Goal of the exercise »
The first line of the entries is where the copy starts and the line with "The width and" is where it ends; set down each line exactly, both ends included, and drop pictures.

:: Input records

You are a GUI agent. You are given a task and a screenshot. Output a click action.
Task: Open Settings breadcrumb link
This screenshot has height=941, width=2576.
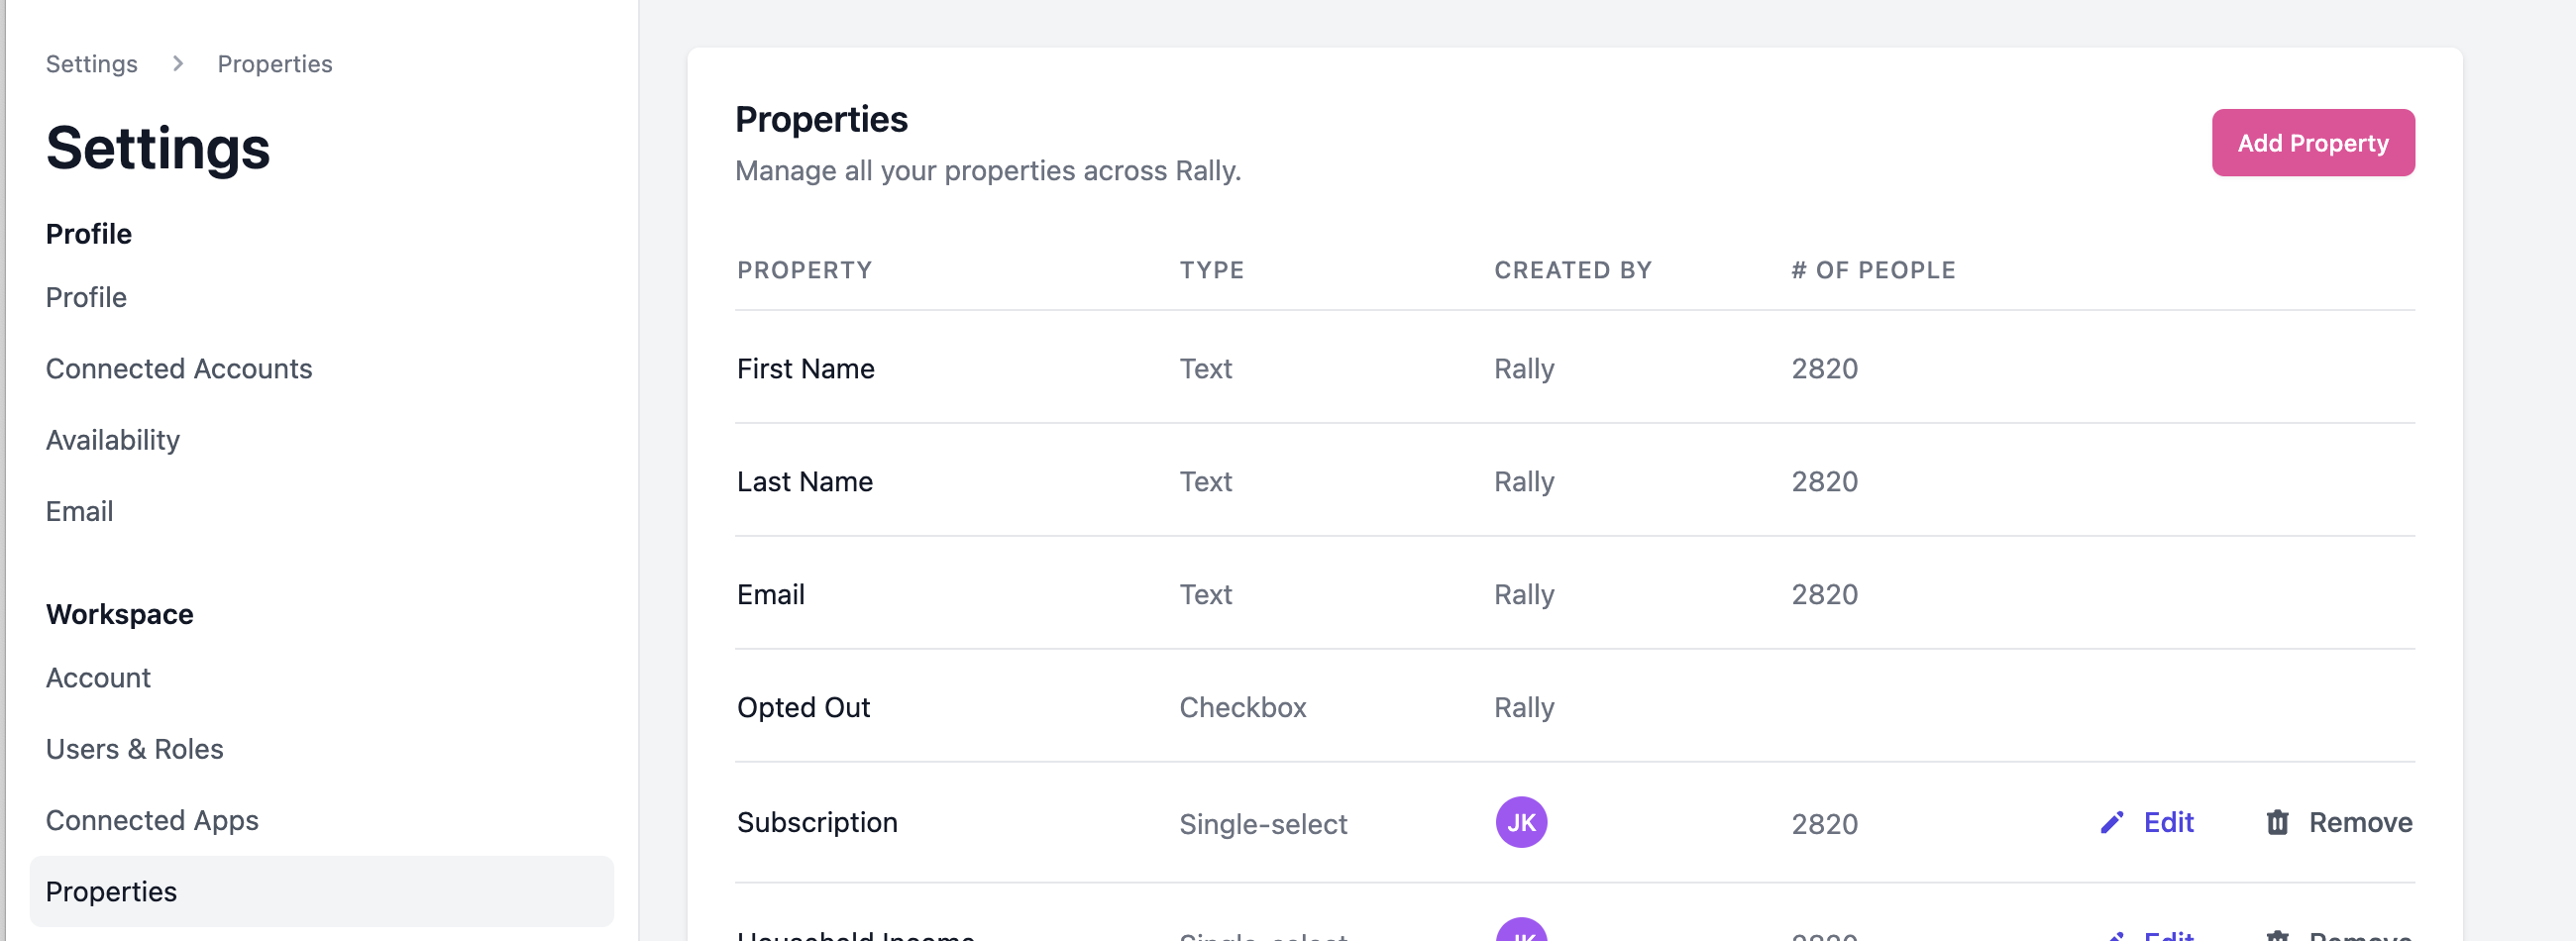(91, 64)
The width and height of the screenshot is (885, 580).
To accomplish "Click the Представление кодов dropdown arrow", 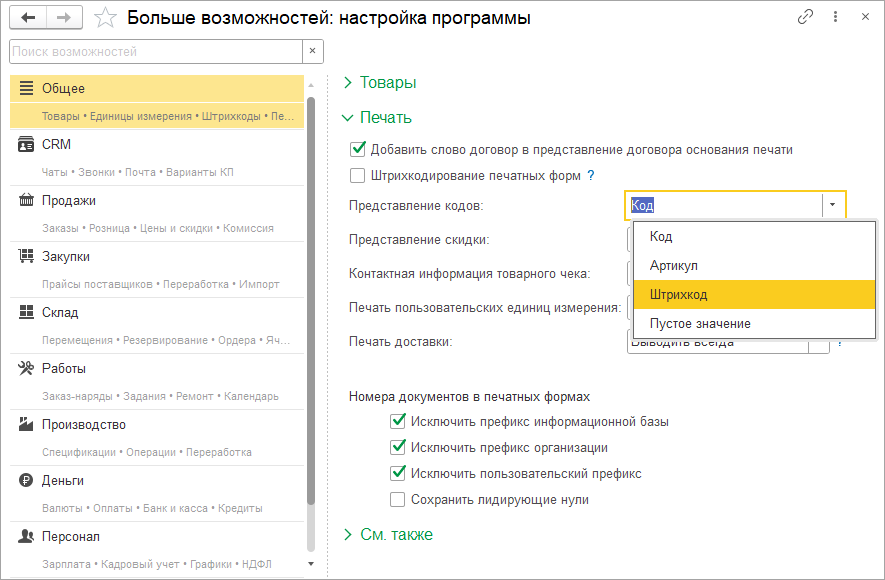I will [x=833, y=205].
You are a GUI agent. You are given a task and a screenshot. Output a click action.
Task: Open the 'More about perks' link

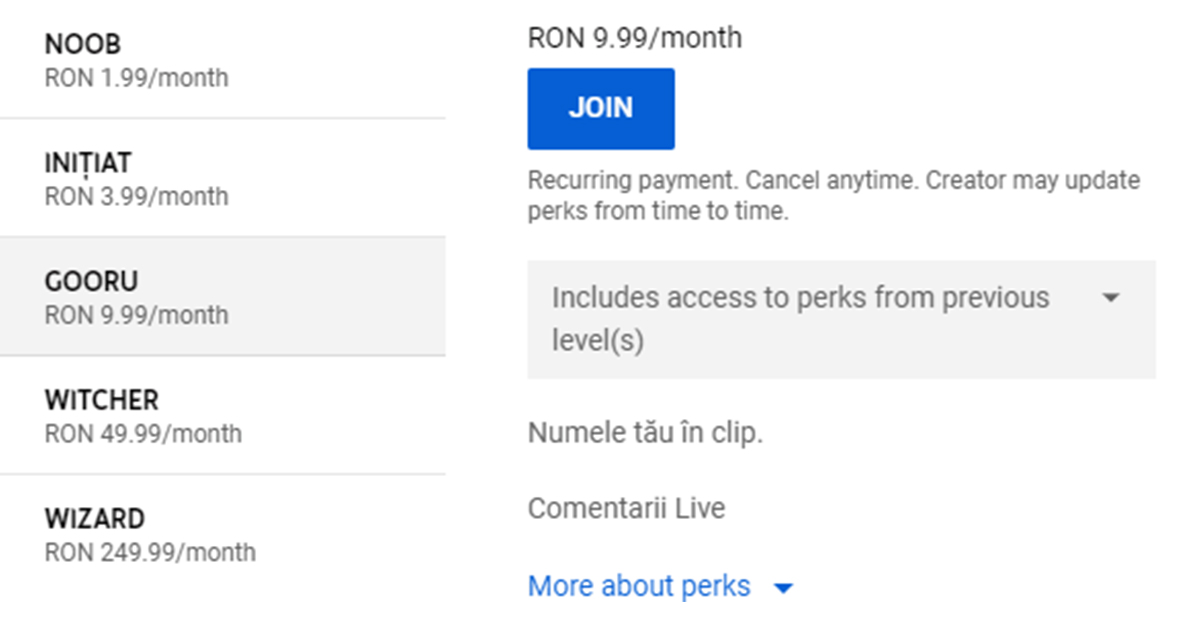pos(639,586)
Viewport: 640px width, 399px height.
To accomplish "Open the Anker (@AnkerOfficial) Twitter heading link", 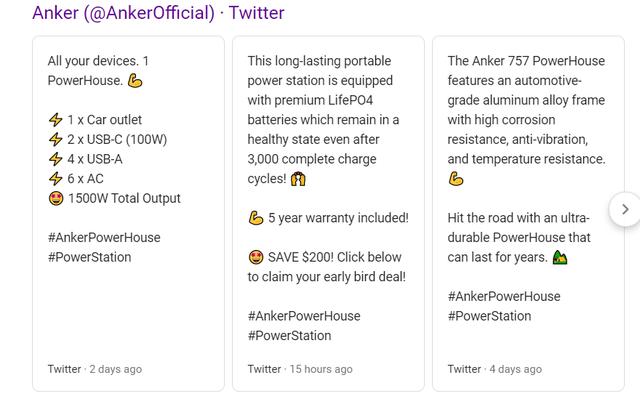I will [x=158, y=13].
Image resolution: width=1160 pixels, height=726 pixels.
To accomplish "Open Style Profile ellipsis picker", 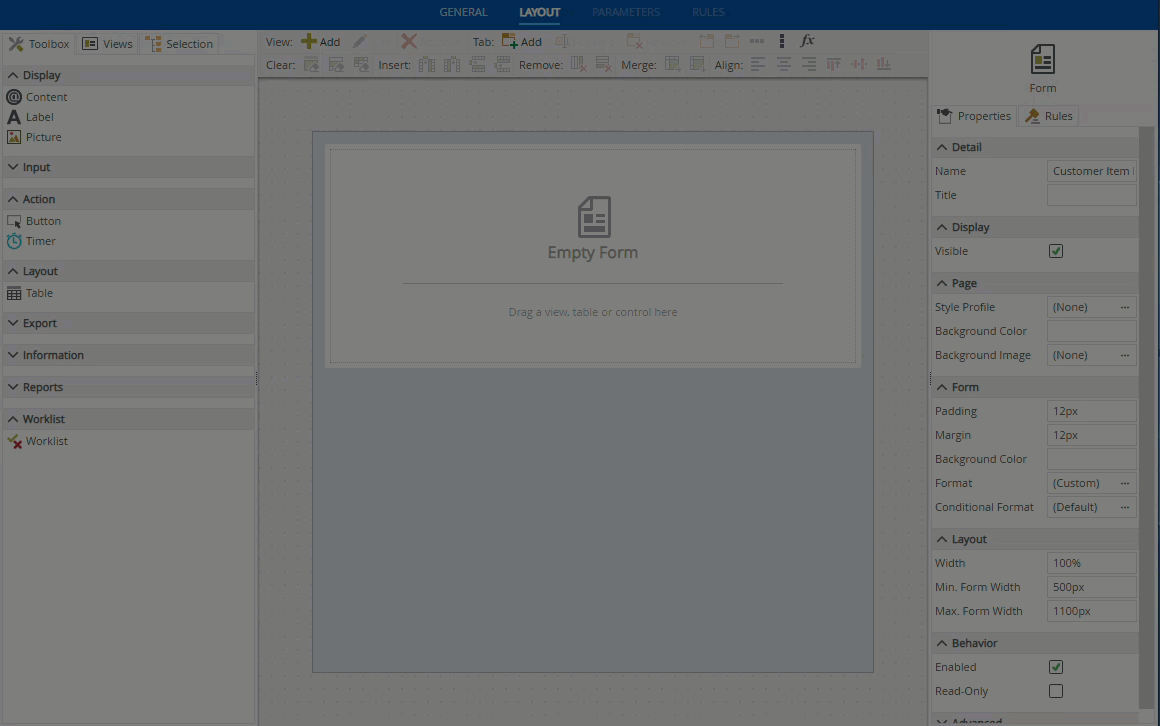I will click(1124, 307).
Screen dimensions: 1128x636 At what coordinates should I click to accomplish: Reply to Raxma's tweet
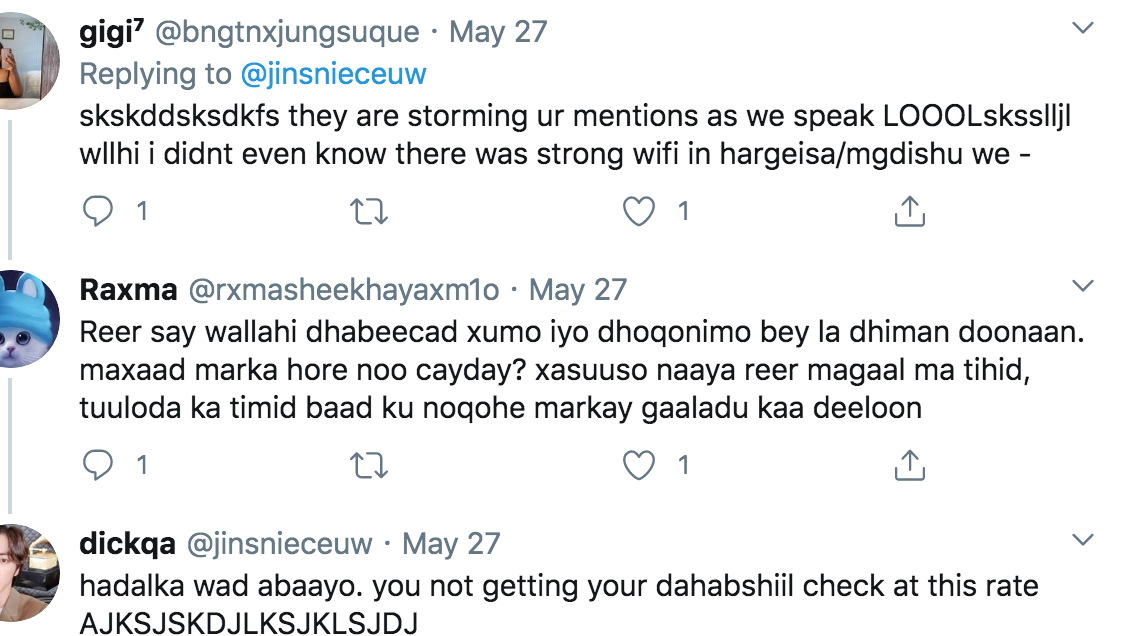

::::

Exercise response »
You are a GUI agent. You are given a task and a screenshot. Output a click action.
Task: Open Settings breadcrumb link
This screenshot has height=941, width=2576.
(91, 64)
The width and height of the screenshot is (885, 580).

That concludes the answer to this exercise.